Date of Conferral

2021

Degree

Ph.D.

School

Psychology

Advisor

Benita L. Stiles-Smith

Abstract

Research indicates that policing is one of the most challenging and stressful professions worldwide regardless of the size of the police department, specialty area of service, or even geographic location. This study explored workplace stress and related coping strategies as described by police officers in the U.S. Virgin Islands through phenomenological inquiry. In addition to factors of stress and coping, components of culture and current local challenges received focus in the exploration. The research population consisted of 9 Virgin Islands police officers. Underpinning the study was the demand resources individual differences model and Lazarus and Folkman’s stress theory. The research questions addressed how Virgin Islands Police Department (VIPD) officers described perceived stressors in their lived experiences of work from internal departmental sources and from external community or societal sources, as well as what coping strategies VIPD officers described in their lived experiences dealing with stressors in their work from internal departmental sources and from external community or societal sources.

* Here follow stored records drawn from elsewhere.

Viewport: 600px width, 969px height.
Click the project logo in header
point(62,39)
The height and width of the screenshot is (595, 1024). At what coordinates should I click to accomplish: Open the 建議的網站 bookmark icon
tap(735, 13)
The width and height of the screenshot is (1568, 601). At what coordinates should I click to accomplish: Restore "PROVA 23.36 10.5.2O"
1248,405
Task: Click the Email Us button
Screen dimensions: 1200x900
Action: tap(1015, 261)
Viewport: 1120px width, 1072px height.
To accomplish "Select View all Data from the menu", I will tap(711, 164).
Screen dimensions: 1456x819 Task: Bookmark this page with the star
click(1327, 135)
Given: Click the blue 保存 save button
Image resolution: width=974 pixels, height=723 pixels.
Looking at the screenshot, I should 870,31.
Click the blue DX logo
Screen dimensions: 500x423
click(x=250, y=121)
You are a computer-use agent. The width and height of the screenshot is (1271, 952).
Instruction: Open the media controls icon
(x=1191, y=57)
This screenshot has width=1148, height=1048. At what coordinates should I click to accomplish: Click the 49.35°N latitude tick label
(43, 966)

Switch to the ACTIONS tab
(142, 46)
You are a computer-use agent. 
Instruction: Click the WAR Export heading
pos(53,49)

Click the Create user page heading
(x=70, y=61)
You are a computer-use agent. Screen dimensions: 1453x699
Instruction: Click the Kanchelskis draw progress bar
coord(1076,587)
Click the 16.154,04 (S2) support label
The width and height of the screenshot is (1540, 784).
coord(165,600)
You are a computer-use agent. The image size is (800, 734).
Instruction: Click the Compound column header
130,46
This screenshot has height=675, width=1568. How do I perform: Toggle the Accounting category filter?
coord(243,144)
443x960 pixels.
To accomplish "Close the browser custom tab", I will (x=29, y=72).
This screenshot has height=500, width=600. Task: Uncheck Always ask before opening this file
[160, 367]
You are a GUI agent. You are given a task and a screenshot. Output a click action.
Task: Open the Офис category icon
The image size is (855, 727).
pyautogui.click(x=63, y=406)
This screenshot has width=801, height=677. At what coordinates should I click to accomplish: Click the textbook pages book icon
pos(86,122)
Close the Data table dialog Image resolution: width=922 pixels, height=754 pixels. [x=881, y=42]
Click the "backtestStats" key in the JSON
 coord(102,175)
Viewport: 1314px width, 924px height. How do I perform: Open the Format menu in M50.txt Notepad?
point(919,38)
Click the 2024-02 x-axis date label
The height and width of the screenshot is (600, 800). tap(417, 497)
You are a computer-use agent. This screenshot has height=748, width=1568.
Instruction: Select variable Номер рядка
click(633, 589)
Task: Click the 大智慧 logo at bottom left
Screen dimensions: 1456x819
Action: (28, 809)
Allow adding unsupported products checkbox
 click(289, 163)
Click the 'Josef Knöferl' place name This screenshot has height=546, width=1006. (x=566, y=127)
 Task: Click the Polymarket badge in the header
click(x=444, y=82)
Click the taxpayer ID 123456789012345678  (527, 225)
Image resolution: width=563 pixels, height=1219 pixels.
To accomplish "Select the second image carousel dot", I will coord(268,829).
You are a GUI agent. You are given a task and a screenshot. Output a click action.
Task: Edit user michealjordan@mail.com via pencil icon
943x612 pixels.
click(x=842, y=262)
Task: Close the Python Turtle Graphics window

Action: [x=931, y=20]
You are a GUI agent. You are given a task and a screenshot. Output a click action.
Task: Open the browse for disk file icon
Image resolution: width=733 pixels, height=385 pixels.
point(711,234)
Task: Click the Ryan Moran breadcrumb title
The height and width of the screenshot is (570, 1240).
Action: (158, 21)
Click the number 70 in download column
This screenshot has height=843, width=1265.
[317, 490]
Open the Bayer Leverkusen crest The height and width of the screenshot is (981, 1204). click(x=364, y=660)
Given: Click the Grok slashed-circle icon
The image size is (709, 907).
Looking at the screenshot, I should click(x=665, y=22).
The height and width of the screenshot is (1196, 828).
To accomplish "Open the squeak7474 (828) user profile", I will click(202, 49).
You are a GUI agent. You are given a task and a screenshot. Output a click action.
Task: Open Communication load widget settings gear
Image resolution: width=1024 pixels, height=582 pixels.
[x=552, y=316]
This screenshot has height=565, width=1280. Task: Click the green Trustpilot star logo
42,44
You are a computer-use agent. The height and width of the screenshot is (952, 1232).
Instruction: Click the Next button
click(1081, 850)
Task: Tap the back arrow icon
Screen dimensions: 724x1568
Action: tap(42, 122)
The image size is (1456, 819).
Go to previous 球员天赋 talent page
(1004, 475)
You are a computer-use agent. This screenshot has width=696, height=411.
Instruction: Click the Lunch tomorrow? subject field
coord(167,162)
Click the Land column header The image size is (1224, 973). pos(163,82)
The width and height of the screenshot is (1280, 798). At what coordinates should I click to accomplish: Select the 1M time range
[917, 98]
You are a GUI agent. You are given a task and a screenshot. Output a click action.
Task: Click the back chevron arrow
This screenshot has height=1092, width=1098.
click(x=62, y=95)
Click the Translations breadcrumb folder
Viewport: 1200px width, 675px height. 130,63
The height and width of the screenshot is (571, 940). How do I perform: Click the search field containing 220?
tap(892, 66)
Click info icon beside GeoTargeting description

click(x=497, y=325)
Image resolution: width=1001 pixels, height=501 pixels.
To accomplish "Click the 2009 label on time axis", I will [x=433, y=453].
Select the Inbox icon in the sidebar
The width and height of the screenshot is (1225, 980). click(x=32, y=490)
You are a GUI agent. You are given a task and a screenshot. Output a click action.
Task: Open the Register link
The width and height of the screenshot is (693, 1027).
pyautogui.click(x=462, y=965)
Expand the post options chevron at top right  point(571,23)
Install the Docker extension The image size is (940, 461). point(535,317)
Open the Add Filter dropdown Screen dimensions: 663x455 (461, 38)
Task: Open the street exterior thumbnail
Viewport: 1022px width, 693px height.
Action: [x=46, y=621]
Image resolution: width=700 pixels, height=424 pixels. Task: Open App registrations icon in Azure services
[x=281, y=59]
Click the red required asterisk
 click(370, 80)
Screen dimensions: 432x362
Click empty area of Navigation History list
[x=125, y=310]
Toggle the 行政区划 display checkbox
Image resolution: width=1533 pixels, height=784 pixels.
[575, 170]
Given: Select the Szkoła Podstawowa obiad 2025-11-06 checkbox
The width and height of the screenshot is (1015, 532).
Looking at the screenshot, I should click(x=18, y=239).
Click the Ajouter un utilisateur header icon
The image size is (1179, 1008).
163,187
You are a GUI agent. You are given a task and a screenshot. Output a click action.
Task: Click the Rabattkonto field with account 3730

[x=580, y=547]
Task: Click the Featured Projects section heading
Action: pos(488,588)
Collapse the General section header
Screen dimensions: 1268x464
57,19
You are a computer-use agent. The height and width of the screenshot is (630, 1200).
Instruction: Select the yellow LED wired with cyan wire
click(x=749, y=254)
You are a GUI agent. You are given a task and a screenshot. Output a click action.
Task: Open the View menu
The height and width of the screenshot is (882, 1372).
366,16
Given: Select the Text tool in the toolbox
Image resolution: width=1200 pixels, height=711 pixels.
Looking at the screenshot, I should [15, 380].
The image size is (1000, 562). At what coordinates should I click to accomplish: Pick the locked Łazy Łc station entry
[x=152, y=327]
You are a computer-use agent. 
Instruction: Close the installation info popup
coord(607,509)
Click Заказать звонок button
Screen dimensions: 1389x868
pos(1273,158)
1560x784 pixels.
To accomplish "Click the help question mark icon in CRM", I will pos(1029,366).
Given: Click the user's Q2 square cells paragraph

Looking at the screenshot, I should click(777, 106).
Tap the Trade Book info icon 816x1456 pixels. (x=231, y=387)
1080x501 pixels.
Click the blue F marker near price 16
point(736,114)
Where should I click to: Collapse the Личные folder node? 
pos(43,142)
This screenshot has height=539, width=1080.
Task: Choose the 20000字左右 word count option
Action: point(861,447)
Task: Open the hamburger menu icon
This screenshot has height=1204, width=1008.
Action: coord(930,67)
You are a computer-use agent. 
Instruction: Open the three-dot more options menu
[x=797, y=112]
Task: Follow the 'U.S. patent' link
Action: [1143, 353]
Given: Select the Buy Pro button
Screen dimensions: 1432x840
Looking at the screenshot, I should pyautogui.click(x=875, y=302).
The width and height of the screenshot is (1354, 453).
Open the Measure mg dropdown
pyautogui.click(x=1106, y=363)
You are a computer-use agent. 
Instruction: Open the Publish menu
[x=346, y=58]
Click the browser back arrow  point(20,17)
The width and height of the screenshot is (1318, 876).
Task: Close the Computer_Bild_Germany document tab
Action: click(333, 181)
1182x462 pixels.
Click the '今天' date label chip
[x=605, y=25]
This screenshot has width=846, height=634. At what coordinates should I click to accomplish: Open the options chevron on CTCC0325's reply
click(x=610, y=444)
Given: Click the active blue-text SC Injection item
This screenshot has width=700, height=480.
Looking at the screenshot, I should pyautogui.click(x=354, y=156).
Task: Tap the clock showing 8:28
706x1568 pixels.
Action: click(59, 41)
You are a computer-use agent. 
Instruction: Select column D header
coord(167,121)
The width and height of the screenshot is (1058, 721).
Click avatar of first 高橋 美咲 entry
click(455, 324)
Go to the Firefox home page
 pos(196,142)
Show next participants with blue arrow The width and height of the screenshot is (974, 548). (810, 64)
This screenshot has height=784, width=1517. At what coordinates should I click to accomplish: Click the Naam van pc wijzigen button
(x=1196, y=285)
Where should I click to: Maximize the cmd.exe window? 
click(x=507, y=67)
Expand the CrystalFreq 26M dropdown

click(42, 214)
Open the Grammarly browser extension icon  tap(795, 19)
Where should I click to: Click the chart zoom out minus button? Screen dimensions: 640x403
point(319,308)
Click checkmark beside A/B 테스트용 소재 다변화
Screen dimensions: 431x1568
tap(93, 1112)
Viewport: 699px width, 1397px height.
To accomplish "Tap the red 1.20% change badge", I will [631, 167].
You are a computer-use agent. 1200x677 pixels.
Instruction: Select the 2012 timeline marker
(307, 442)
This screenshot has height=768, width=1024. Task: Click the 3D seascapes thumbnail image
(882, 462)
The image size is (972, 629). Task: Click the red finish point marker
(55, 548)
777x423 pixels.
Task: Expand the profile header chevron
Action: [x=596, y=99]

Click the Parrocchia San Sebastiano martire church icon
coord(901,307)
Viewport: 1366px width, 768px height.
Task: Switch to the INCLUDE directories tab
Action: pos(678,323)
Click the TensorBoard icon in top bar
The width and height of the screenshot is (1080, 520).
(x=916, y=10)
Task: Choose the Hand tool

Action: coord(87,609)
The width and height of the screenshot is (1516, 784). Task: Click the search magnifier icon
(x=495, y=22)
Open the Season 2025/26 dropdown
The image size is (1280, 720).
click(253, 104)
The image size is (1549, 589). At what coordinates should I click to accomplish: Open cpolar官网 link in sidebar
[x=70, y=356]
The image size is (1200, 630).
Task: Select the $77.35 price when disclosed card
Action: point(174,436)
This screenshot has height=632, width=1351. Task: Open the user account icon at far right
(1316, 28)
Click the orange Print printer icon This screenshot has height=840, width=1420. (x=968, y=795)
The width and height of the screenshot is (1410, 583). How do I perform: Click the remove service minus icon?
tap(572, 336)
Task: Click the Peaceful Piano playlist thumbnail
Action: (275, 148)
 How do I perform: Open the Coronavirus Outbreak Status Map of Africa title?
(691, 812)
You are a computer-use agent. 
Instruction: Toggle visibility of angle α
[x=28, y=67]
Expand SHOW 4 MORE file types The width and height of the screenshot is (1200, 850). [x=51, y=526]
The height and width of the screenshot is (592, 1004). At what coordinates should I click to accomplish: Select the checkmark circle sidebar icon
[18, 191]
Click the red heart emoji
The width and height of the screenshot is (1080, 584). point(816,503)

While many of the findings mirrored the stress and coping that police describe in a universal sense, of particular interest relative to isolated and post-colonial location were stressors relating to consent decree, rivalry among islands, citizen complaints, and political stressors. The findings may be useful in the process of making necessary rehabilitative changes in U.S. Virgin Islands police services through providing meaningful insights for future reforms supportive of the police force.